##### Exercise passage
[Bug 12534] New: [DM] Definition of 'tree' missing and apparently non-standard

http://www.w3.org/Bugs/Public/show_bug.cgi?id=12534

           Summary: [DM] Definition of 'tree' missing and apparently
                    non-standard
           Product: XPath / XQuery / XSLT
           Version: Recommendation
          Platform: PC
        OS/Version: All
            Status: NEW
          Severity: normal
          Priority: P2
         Component: Data Model
        AssignedTo: alb.w3c@gmail.com
        ReportedBy: cmsmcq@blackmesatech.com
         QAContact: public-qt-comments@w3.org


The XDM 2E spec of 14 December 2010 says, in section 2.1

    Nodes form a tree that consists of a root node plus all the
    nodes that are reachable directly or indirectly from the root
    node via the dm:children, dm:attributes, and dm:namespace-nodes
    accessors. Every node belongs to exactly one tree, and every
    tree has exactly one root node.

The same words occur in the current draft (14 December 2010) of
XDM 3.0; I'll open a separate bug report for that spec.

Ideally, I'd be inclined to want an explicit definition in the XDM
spec of what is meant by 'tree' here.  

I suppose an argument might be made that it's never possible to
define absolutely everything; some notions end up being taken either
as primitive undefined notions that can't be defined because they
are primitives, or as well understood ideas that don't need to be
defined because the spec is using them in the same sense they have
in ordinary technical language.  This argument has a major problem,
though: the XDM spec cannot possibly be using 'tree' in any of the
ordinary senses, because they are incompatible with the words quoted
above.

In mathematics, a tree is (in the words of Wolfram MathWorld [1]),
"a simple, undirected, connected, acyclic graph (or, equivalently, a
connected forest)".  (Actually, in graph theory, 'tree' is routinely
given any of several different definitions, and it is an exercise in
elementary graph theory to prove that the different definitions are
all equivalent.  But Wolfram's definition will do.)  

But it is a direct consequence of the mathematical definition of
tree that any node belongs to multiple trees (in most practical
cases, to an infinite number of trees), because an undirected graph
is just a set of nodes with a relation defined over the set of
nodes, and any object that can be a member of a set is a member of
multiple sets, unless it is the only object in the universe of
discourse.  When a universe of discourse has an infinite number of
objects, any object will be a member of an infinite number of sets,
and for each of those sets there will be at least one relation on
the objects that defines a tree.
##########
> **Apply what you read**
A: Answer these questions about the bug report on the definition of 'tree':
(i) In which section of the XDM 2E spec does the quoted passage about nodes forming a tree appear?
(ii) Which source does the reporter quote for the mathematical definition of a tree?
(iii) Under which component is the bug filed?
B: Continue the bug report on the definition of 'tree', picking up after its final sentence.
##### Supplied information
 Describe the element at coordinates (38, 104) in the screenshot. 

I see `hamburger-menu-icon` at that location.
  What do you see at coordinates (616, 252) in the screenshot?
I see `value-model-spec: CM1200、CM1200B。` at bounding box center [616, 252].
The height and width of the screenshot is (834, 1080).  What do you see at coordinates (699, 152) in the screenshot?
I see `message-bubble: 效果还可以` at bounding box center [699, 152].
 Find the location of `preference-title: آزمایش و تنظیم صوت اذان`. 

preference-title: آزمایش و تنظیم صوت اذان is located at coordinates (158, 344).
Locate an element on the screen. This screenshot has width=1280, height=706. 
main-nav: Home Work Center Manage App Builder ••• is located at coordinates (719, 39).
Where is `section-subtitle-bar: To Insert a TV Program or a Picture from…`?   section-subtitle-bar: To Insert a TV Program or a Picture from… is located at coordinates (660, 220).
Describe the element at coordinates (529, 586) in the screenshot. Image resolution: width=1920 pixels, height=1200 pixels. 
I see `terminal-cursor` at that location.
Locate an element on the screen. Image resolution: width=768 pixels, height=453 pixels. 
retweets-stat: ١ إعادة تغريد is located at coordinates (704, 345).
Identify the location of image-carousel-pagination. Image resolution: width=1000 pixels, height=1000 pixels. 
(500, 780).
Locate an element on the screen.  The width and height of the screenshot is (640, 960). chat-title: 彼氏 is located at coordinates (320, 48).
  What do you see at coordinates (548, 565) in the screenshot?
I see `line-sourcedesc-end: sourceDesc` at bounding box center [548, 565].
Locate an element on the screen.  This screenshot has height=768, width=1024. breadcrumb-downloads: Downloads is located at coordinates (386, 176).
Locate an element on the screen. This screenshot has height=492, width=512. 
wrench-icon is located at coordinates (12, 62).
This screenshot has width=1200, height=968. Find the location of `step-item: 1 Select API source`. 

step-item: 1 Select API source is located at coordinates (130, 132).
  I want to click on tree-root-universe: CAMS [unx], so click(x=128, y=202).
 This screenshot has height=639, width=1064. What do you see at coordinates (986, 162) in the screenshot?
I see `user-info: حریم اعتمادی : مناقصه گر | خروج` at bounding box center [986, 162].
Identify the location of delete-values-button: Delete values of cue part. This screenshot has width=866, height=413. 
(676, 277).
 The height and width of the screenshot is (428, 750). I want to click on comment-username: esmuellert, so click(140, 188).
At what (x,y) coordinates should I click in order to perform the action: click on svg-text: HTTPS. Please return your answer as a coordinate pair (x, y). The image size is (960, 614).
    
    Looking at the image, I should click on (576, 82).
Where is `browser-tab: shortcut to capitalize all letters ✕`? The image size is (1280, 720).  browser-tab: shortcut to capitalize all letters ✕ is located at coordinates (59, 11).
##########
> **Answers provided**
A:
(i) Section 2.1
(ii) Wolfram MathWorld
(iii) Data Model

B:
It is also a fact that in ordinary mathematical discourse trees are
not necessarily rooted; the trees XDM is interested in are directed
graphs, not undirected graphs, and all the trees have roots.

When 'tree' is used as the name of a data structure, it usually
involves the notions of directedness and rootednees.  But here, too,
any node can belong to multiple trees, and almost always will;
exceptions again involve universes of discourse with only one
object.  Even if we assume that a given parent : child relation is
given and fixed (and if the reader is expected to assume that, this
reader at least would really like to be told), the definition of
'tree' as a data structure is, in ordinary usage, formulated so as
to guarantee that any tree with multiple nodes has a number of
subtrees, each of which is by definition a tree.  The discussion of
trees as a datastructure in Wikipedia [2], for example, says
explicitly that any subtree is a tree.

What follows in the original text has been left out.